Since 2007, Kangaba, in partnership with Campement, has invested in creating a 20 hectare wooded park on the edge of Bamoka. Inside the park, there are many different ecological projects: Gueni tree planting, an organic vegetable garden, beekeeping, waste sorting and recycling.
The impact of our efforts is evident in the rising number of Bamako residents that come to the park and the educational visits that we organise for schools.
The park boundaries were set in 2007 in agreement with the head of the village. He inaugurated the park by planting the first tree, a Gueni plane tree from our tree nursery. Since 2008 we have planted more than 2000 trees that have been prepared in our nursery. You can see from the Google Earth image taken in 2016 that the colour green is coming back within the park.

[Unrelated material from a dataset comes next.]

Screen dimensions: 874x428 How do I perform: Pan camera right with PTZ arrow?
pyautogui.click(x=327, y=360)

It is with thousands of little things that we change the world.
· Planting 1000 Gueni trees: this is a very long-term investment which can serve as an example: we will be able to work with wood from our plantation in 20 to 30 years.

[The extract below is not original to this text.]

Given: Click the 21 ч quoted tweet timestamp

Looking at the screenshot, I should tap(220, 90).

· The drip watering system has been very economical in terms of water and very effective during the first few years.
· Organic vegetable garden: a step towards real food sovereignty. It has taken three years for us to see results and be able to balance the books. We have shown that it is possible for a single grower to live from his work if he takes the time to enrich the soil. Because in Bamako there is demand for organic, and that demand is growing quickly.
· Waste sorting and recycling: there is no official rubbish collection or tip in Bamako. Everyone gives their waste to private collectors who dispose of it where they can (often just around the corner). Sorting waste into glass, metal, hard plastic and flexible plastic is made profitable by recycling or resale. We can earn money by sorting our waste! The challenge is to convince our neighbours to do the same….
If you are planning for a year, sow rice; if you are planning for a decade, plant a tree; if you are planning for 100 years, educate man. (Chinese proverb)
Indeed, undertaking ecological projects is good, but sharing them with your neighbours and having them adopted by your neighbours is even better.
We organise free visits for Bamako schools to show them our work. We work with the school in the neighbouring village undertaking reforestation days (Photo 1 shows the planting of a Cailcedrat tree in the school playground). No better way of encouraging future nature lovers than planting a tree with your own hands and passing by it every morning!
Families from Bamako come to visit the park and its vegetable gardens, to look at the explanatory signs, to learn from our team about the problems we encounter and the solutions we find.